## Directions
In the news report on Israel's strikes on south Beirut, what did the Israeli military say it was attacking?

## Selected extract
BEIRUT: Israel warned Friday that it will keep striking Lebanon until militant group Hezbollah has been disarmed, hours after it hit south Beirut in what Lebanese leaders called a major violation of a November ceasefire.

An Israeli military evacuation call issued ahead of Thursday’s strikes sent huge numbers of residents of the southern suburbs of the Lebanese capital, long a bastion of Iran-backed Hezbollah, fleeing for their lives.

The attack on what the Israeli military said was Hezbollah’s underground drone factories came on the eve of Eid Al-Adha, one of the main religious festivals of the Muslim calendar.

The strikes came around an hour after Israel’s military spokesman issued an evacuation call, and sent plumes of smoke billowing over Beirut.

The attack came six months after a ceasefire agreement was sealed in a bid to end hostilities between Hezbollah and Israel.

“There will be no calm in Beirut, and no order or stability in Lebanon, without security for the State of Israel,” Israeli Defense Minister Israel Katz said in a statement.

“Agreements must be honored and if you do not do what is required, we will continue to act, and with great force.”

Under the ceasefire brokered by the United States and France, Lebanon committed to disarming Hezbollah, which was once reputed to be more heavily armed than the state itself.

Hezbollah sparked months of deadly hostilities by launching cross-border attacks on northern Israel in what it described as an act of solidarity with its Palestinian ally Hamas following its October 7, 2023 attack.

The war left Hezbollah massively weakened, with a string of top commanders including its longtime leader Hassan Nasrallah killed and weapons caches dotted around Lebanon incinerated.

## Extracted entries
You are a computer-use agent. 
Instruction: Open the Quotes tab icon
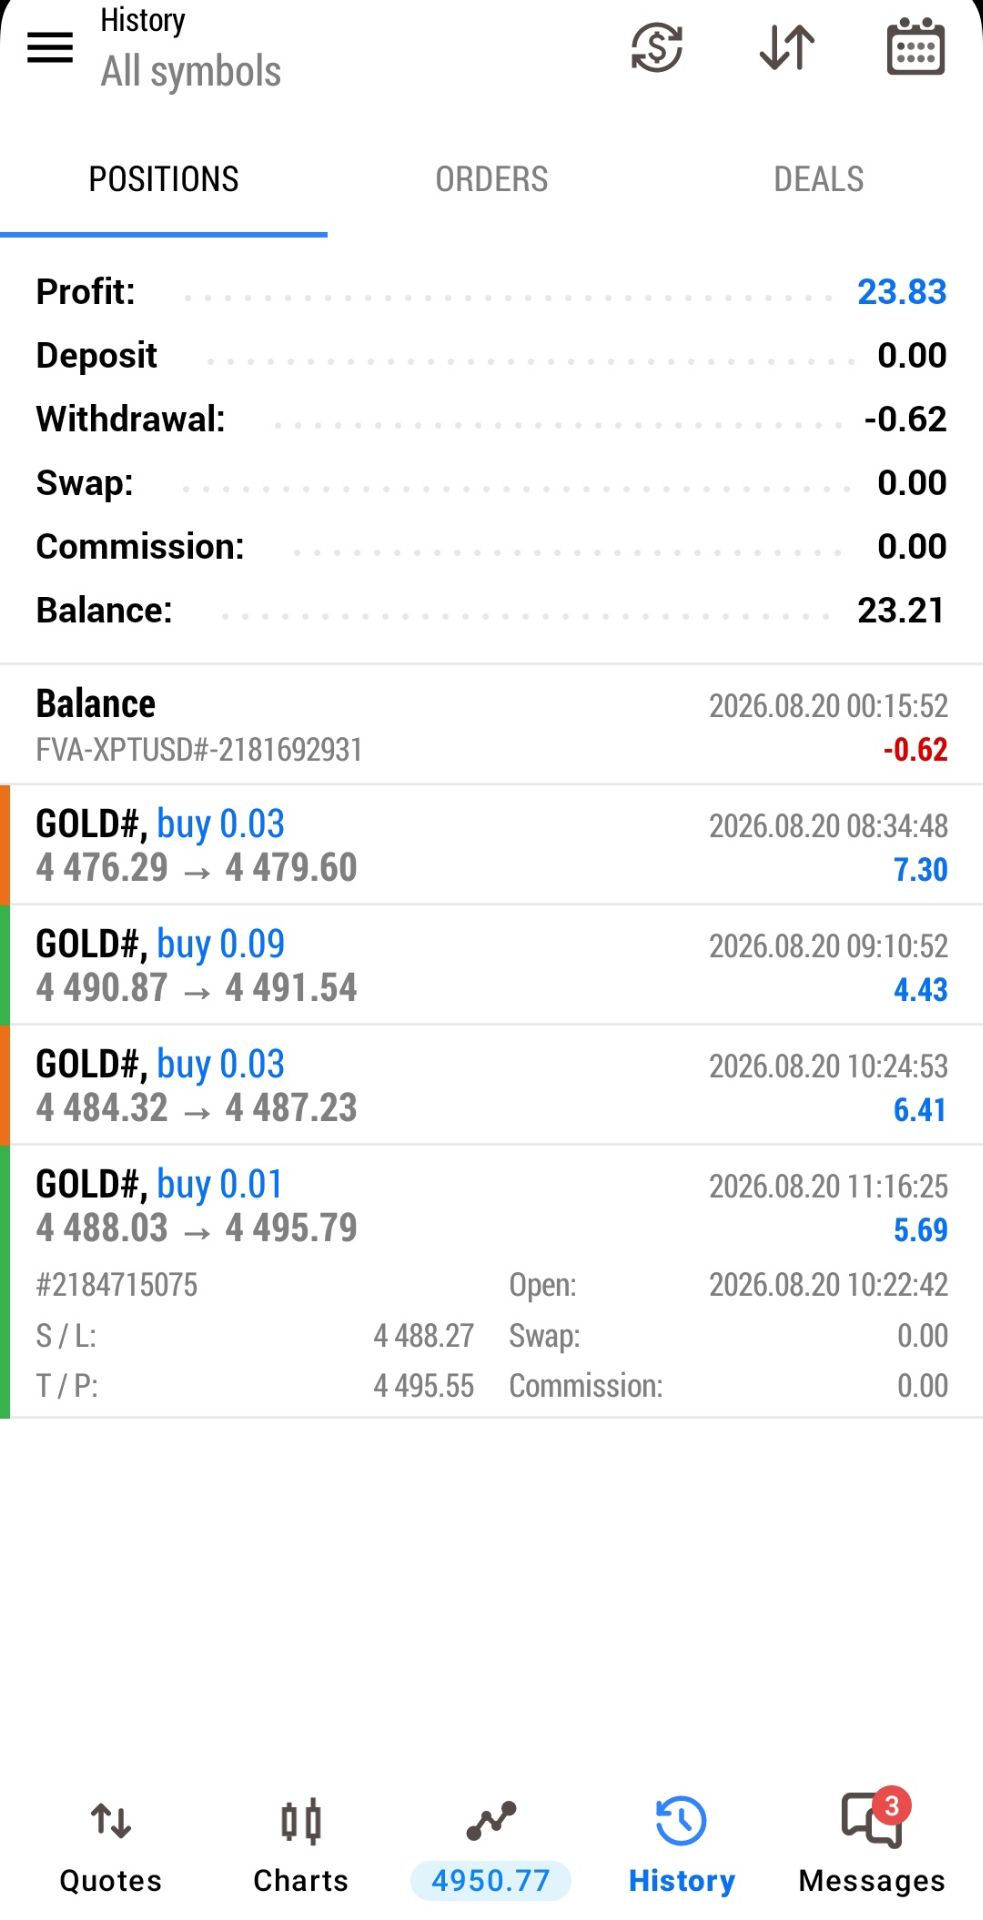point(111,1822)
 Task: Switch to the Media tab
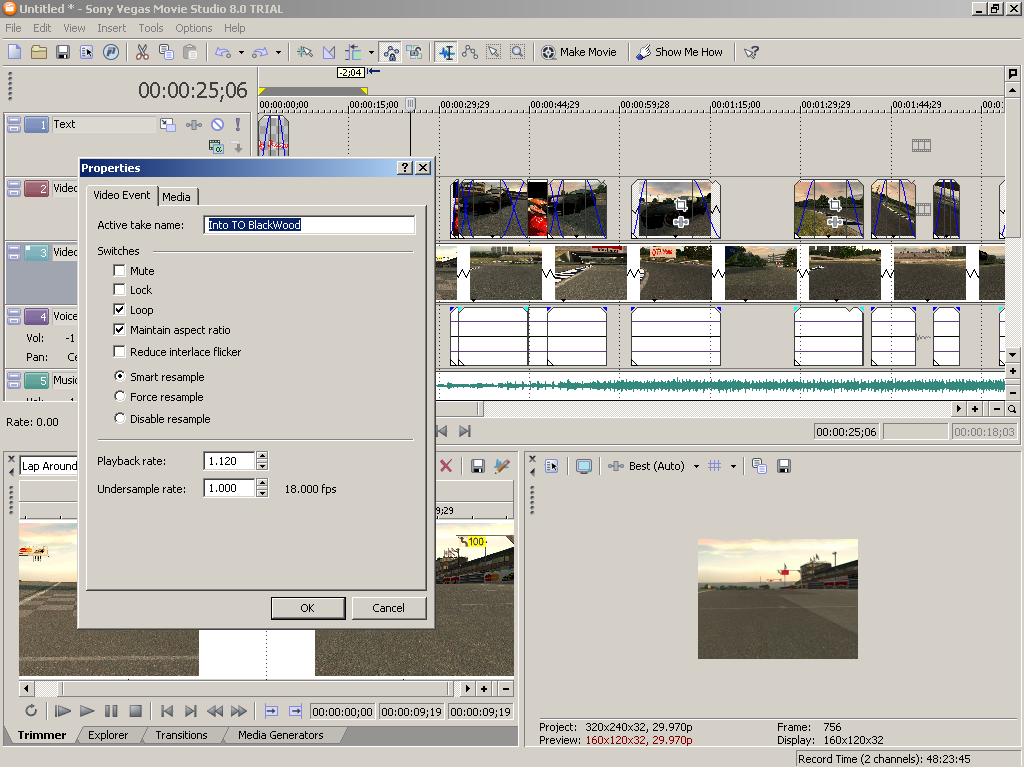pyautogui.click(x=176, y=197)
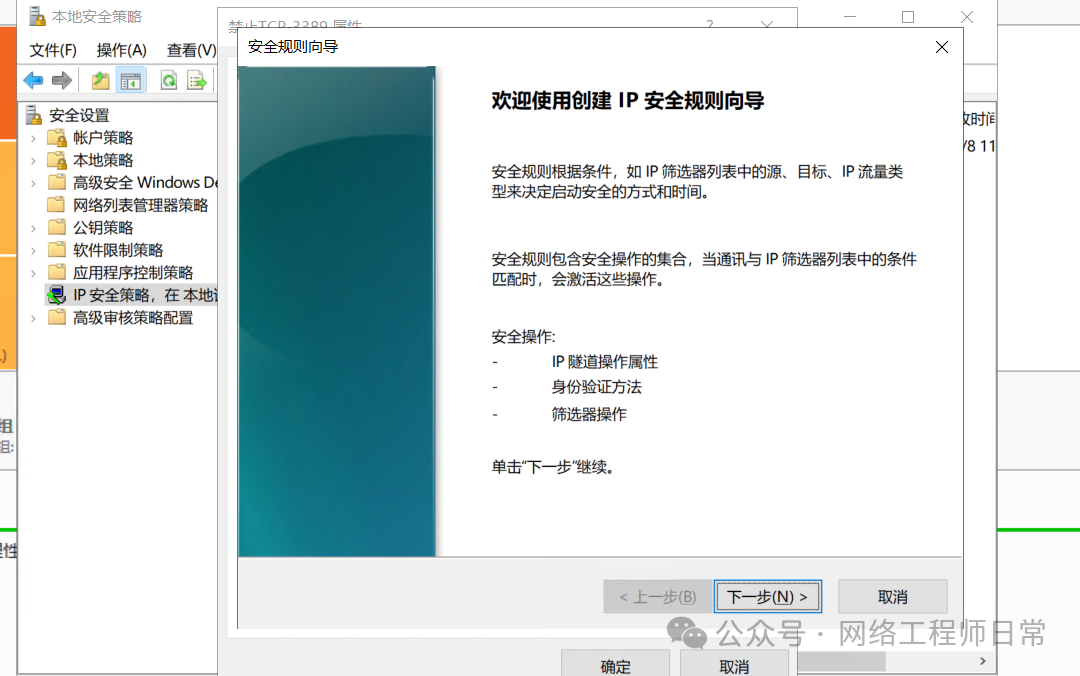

## Answer space
Hezbollah's underground drone factories.